### Aufgabe A
Gib aus dem Artikel über die Jugend-Manifeste den Abschnitt zwischen "Umfassende Diskussionsprozesse" und "Systemkritik noch multikultureller.", beide eingeschlossen, wortgetreu wieder.
### Aufgabe B
Beantworte anhand des Artikels über die Jugend-Manifeste:
(i) Wie viele Jugendliche trafen sich laut dem Artikel bei „My Revolution“?
(ii) In wie vielen Workshops wurde vor Ort gearbeitet?
(iii) In welcher Stadt soll das Jugend-Manifest übergeben werden?

### Vorliegender Text
Jugendliche wollen gehört werden: Zwei Manifeste
Von Heinz Wagner
Auf dem Platz für Menschenrechte vor jener Ecke des MuseumsQuartiers, in der das Theaterhaus für junges Publikum „Dschungel Wien“ beheimatet ist, präsentierten kürzlich Jugendliche ein umfassendes Manifest mit dem Titel #Zukunftslaut. Ebenfalls vor Kurzem trafen einander Jugendliche aus Italien, Slowenien, Polen und Österreich um unter dem Titel „My Revolution“ in Workshops Forderungen für ein Jugend-Manifest zu erarbeiten. Das soll – durch Corona verzögert sich alles – Anfang des kommenden Jahres hochrangigen Vertreter_innen der EU in Brüssel übergeben werden.
Umfassende Diskussionsprozesse
Beide Aktionen waren keine Eintagsfliegen, an beiden Manifesten arbeite(te)n Jugendliche seit Monaten, Erstere in Live-Treffen der Initiative YEP – Youth Empowerment Participation, Zweitere vor der Begegnung in Wien real in ihren Ländern, wegen Corona aber häufig in Online-Konferenzen. Wobei alle erleichtert waren, dass zufällig die beteiligten Länder nicht von Reisebeschränkungen betroffen waren. Beim realen Arbeiten in acht Workshops ging’s schon weit lebendiger und intensiver zu als bei Treffen in virtuellen Räumen.
Jedenfalls trafen einander fünf Dutzend Jugendliche aus den genannten vier Ländern. Da auch die eine oder andere Delegation Migrant_innen eingebunden hatte, waren die Workshops zu Themen von Arbeit, Freizeit, Bildung, Umwelt/Tierrecht/Klimaschutz, Gesundheit, Soziales, Menschenrechte und Systemkritik noch multikultureller.
Nicht nur Umwelt- und Klimaschutz
Aleksandra aus Krakau und Milosz aus Poznań (beides Städte in Polen), Asia aus dem italienischen Bologna, Sabrina und Anna aus Salzburg sowie Luka aus Kranj (Slowenien) schilderten in Interviews mit dem Kinder-KURIER, was und wie sie zu Veränderungen/Verbesserungen des Planeten beitragen. Denn darüber waren sich alle jungen Teilnehmer_innen des Projekts „My Revolution“ – aber auch jene von YEP einig: Nicht nur das ökologische, auch das soziale und wirtschaftliche Klima muss sich ändern, wenn die Menschheit auf dem Planeten eine Zukunft haben will/soll.

### Bereitgestellte Daten

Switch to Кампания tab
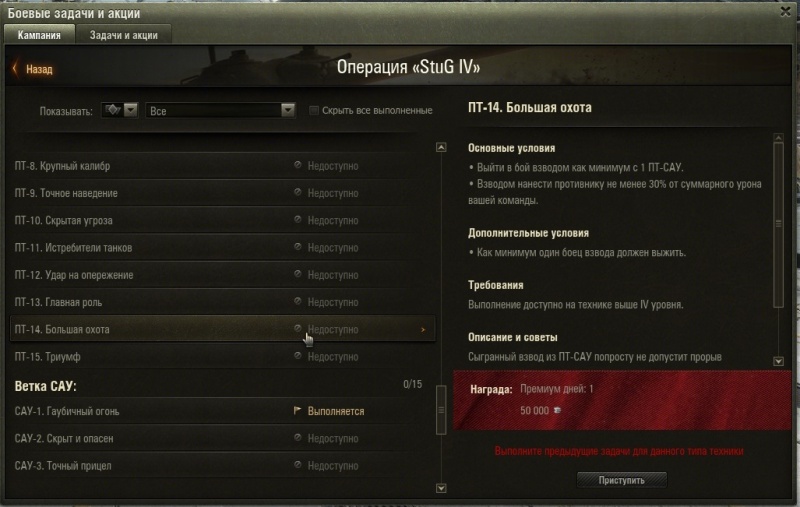Viewport: 800px width, 507px height. tap(39, 35)
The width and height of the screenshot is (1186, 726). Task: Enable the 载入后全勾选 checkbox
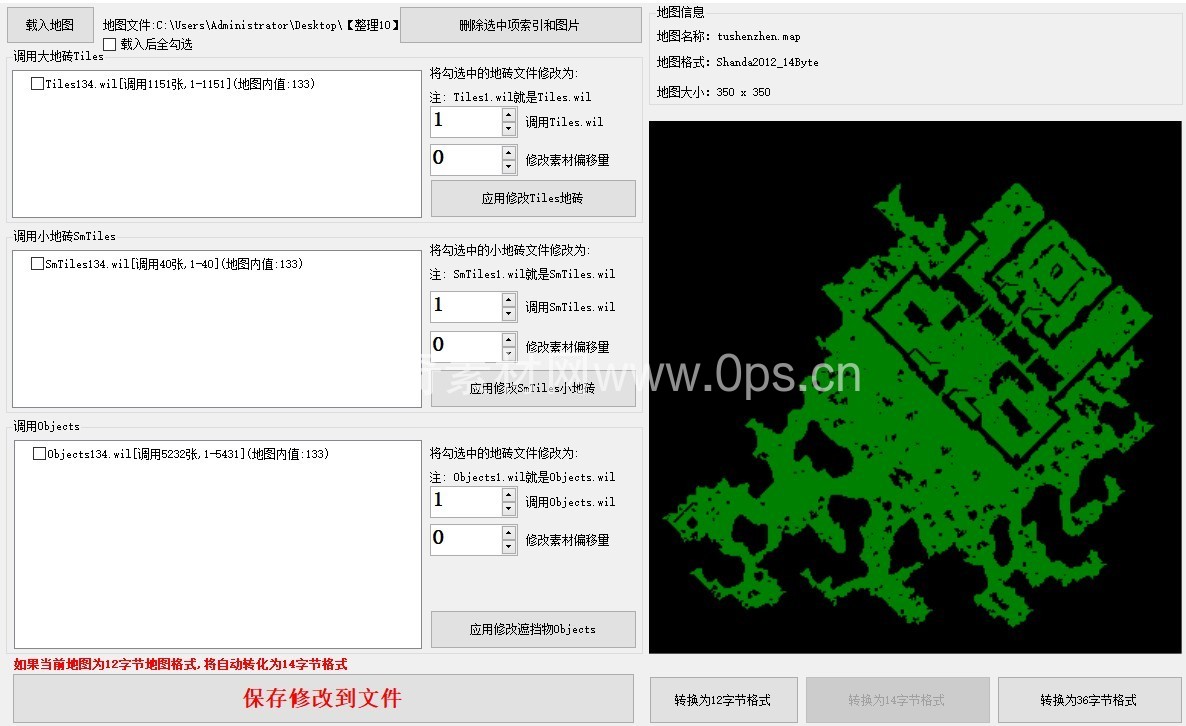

### Vollständige Lösung A
Umfassende Diskussionsprozesse
Beide Aktionen waren keine Eintagsfliegen, an beiden Manifesten arbeite(te)n Jugendliche seit Monaten, Erstere in Live-Treffen der Initiative YEP – Youth Empowerment Participation, Zweitere vor der Begegnung in Wien real in ihren Ländern, wegen Corona aber häufig in Online-Konferenzen. Wobei alle erleichtert waren, dass zufällig die beteiligten Länder nicht von Reisebeschränkungen betroffen waren. Beim realen Arbeiten in acht Workshops ging’s schon weit lebendiger und intensiver zu als bei Treffen in virtuellen Räumen.
Jedenfalls trafen einander fünf Dutzend Jugendliche aus den genannten vier Ländern. Da auch die eine oder andere Delegation Migrant_innen eingebunden hatte, waren die Workshops zu Themen von Arbeit, Freizeit, Bildung, Umwelt/Tierrecht/Klimaschutz, Gesundheit, Soziales, Menschenrechte und Systemkritik noch multikultureller.

### Vollständige Lösung B
(i) Fünf Dutzend Jugendliche.
(ii) In acht Workshops.
(iii) In Brüssel.